Picture Perfect Pedagogy | https://www.stonehill.edu/
Picture Perfect Pedagogy | https://www.stonehill.edu/
Adam Lampton, associate professor of visual & performing arts, recently returned from Tucson, Arizona, where he spent two weeks at the Center for Creative Photography (CCP). His visit was made possible by a grant from the Marion and Jasper Whiting Foundation.
“I’d like to thank the Foundation for enabling me to take advantage of this opportunity,” Lampton said. “I’m grateful to Bonnie Troupe and Stephanie DesRosiers from Stonehill’s Office of Research, Grants & Sponsored Projects for alerting me to this grant and guiding me through the application. I’d also like to express my appreciation to Dean Kevin Spicer for his support, as well as Emily Una Weirich and Emile Hardman from the CCP for their collaboration.”

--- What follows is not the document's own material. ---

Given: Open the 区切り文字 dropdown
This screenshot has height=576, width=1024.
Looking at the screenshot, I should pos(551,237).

Lampton traveled to the CCP to conduct research as part of a project called Lessons in Seeing: A Survey of Photographic Education. The purpose of this work is to help the faculty member gain a broader perspective on approaches to teaching photography. He plans to use the pedagogical techniques he learned to develop new courses at Stonehill.
“I’m also kicking around the idea of organizing some of these ideas and putting them into a book that might be particularly useful to beginner photography students,” Lampton said. “It wouldn’t be a technical manual but would include more of a philosophical take on learning photography.”

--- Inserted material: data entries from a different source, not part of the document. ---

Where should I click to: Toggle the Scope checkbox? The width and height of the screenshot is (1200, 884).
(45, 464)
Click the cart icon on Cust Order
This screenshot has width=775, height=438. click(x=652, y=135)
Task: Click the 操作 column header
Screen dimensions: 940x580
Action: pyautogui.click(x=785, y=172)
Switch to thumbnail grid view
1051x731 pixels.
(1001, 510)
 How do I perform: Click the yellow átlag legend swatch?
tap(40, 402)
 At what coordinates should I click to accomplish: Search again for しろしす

Based at the University of Arizona, the CCP opened its doors in 1975. As a premiere academic art museum and study center for the history of photography, it boasts 270 archival collections with more than 110,000 works by over 2,200 photographers, including W. Eugene Smith, Lola Álvarez Bravo, Edward Weston and Garry Winogrand.
Examining the CCP’s vast collection offered Lampton insight on the importance of exposing students to the world of possibility available to them as they create their own art.
“Instructors themselves must be open to ideas that might contradict how they understand the medium,” he said. “For instance, even though I don’t make abstract pictures, I feel like I need to be able to articulate why people make those types of pictures and allow students to investigate areas that are not necessarily ones I’m invested in.”
About the Marion and Jasper Whiting Foundation
A permanent charitable trust fund established under the will of Jasper Whiting, a New Hampshire resident who died in 1941, the Foundation began awarding fellowships after the death of his wife Marion in 1965.
The Foundation primarily awards fellowships to college and university instructors so they can study abroad or at a location other than their typical place of work. These grants are given to help broaden teachers’ minds and enhance the quality of their instruction.
In 2022, the organization made 44 awards totaling $261,629.73. Grants were given to faculty from 21 schools across New England.
Original source can be found here.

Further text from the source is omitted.